A settling pond at the Springdale Waste Water Treatment Plant. (Arkansas Democrat-Gazette/FILE PHOTO)
A settling pond at the Springdale Waste Water Treatment Plant. (Arkansas Democrat-Gazette/FILE PHOTO)

SPRINGDALE -- The federal Environmental Protection Agency and an Oklahoma-based environmental group object to changes in permits for wastewater treatment plants for Springdale and the Northwest Arkansas Conservation Authority, triggering an administrative law judge review today on whether those permits should have been issued.

The permits would allow the authority to release a higher level of phosphorus in its treated wastewater into the Illinois River watershed and reduce the amount of testing done at the Springdale plant, state Department of Environmental Quality records show. The department issued the new permits Dec. 1.

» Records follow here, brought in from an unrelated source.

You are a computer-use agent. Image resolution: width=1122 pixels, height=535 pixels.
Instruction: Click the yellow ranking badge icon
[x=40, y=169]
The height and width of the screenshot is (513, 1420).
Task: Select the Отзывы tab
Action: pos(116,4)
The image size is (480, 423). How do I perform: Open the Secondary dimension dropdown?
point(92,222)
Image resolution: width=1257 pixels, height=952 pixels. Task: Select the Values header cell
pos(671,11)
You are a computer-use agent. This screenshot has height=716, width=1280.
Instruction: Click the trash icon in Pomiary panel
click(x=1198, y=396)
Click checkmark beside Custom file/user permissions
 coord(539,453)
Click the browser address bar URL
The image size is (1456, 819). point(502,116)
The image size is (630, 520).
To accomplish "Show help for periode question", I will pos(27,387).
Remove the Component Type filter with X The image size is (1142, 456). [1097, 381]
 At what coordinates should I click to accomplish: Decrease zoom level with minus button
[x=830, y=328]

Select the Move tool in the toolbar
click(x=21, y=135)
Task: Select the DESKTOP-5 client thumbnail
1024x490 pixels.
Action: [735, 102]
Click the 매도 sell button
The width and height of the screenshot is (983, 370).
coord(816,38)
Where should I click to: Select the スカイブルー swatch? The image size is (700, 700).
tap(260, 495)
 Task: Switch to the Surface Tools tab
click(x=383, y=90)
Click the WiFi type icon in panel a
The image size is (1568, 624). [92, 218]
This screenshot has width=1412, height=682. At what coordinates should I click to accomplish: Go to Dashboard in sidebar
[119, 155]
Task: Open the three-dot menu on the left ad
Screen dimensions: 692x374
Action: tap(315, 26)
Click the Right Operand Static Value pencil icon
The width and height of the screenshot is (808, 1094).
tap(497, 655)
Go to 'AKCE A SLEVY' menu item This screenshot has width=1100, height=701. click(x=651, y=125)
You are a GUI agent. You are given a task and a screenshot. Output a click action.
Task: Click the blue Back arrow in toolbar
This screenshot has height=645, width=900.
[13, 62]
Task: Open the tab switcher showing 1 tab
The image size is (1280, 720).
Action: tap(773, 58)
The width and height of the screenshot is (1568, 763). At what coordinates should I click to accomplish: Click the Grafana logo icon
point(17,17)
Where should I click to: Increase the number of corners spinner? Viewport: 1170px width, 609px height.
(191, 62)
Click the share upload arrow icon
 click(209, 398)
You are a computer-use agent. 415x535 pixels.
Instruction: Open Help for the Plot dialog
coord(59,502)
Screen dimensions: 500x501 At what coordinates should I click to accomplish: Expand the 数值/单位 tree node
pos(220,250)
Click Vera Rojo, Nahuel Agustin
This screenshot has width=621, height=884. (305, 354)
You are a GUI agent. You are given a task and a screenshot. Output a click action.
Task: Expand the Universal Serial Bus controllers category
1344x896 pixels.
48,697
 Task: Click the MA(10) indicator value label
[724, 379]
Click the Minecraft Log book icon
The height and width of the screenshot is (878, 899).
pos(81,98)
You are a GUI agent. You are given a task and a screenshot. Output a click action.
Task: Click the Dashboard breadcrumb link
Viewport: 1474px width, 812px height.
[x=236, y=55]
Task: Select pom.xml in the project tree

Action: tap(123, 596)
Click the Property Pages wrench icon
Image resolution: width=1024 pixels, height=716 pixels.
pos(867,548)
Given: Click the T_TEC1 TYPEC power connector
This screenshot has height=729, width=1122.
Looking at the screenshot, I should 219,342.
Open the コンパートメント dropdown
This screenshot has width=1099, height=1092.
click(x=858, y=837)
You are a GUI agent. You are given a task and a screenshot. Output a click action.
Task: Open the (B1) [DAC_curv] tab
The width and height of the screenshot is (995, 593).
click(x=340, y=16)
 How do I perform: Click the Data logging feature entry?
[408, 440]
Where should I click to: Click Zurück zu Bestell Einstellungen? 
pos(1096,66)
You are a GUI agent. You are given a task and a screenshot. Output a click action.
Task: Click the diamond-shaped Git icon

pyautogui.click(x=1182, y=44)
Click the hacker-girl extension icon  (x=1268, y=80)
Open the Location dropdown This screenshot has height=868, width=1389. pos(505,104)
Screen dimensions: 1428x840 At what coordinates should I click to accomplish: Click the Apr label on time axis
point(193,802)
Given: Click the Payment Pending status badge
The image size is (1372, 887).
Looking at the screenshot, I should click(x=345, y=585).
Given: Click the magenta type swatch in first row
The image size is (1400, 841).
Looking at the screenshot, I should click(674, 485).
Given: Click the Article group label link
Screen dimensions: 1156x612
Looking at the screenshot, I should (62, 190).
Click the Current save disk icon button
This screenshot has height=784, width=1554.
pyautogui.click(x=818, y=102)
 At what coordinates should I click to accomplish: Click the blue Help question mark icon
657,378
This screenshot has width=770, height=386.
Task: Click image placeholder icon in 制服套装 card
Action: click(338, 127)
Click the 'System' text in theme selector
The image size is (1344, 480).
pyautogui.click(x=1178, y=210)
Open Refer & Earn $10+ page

"We're going to meet the standards whatever they are," said Heath Ward, executive director of Springdale Water Utilities. "We're meeting the old standards now."

Judge Charles Moulton for the state's Pollution Control and Ecology Commission will consider the permit objections at a hearing by telephone today. The EPA made its objections about the permits to the state commission in a Dec. 30 letter sent from the federal agency's regional office in Dallas. The Pollution Control Commission oversees the state Environmental Quality Department.

The state should have submitted a final draft of the proposed permit to the EPA before granting final approval, according to the EPA's letter. "The December 1, 2021, permit is fundamentally different from the draft permit reviewed by the EPA in December 2020," the EPA letter says.

The EPA's objections to a permit already issued is unusual, and much of today's hearing will concentrate on whether objections now are timely and who has standing on further proceedings if they are, said attorney Richard Mays of Little Rock. Mays represents the nonprofit group Save the Illinois River, which also objects to the changes in the permits. The Illinois River flows from Arkansas into Oklahoma before flowing into the Arkansas River.

The EPA's letter cites objections to both permits forwarded to the federal agency by the Oklahoma Department of Environmental Quality -- objections the Oklahoma agency now says should never have been made, according to a Jan. 12 email sent to the department's Arkansas counterpart, the Arkansas Department of Environmental Quality, and to the EPA. Ward forwarded a copy of that email.

"The agency senior leadership was surprised to see that EPA referenced comments made by Oklahoma DEQ," the Jan. 12 email from the Oklahoma department said. "After researching the matter, it was determined that a program manager submitted the comments without properly vetting them through the appropriate internal process."

The comments attributed to the Oklahoma department in the EPA's letter "are not appropriate, should not have been submitted, and should not form the basis of EPA's objection to the permit," the Jan. 12 email said. A spokeswoman for the Oklahoma department said the department had no immediate comment.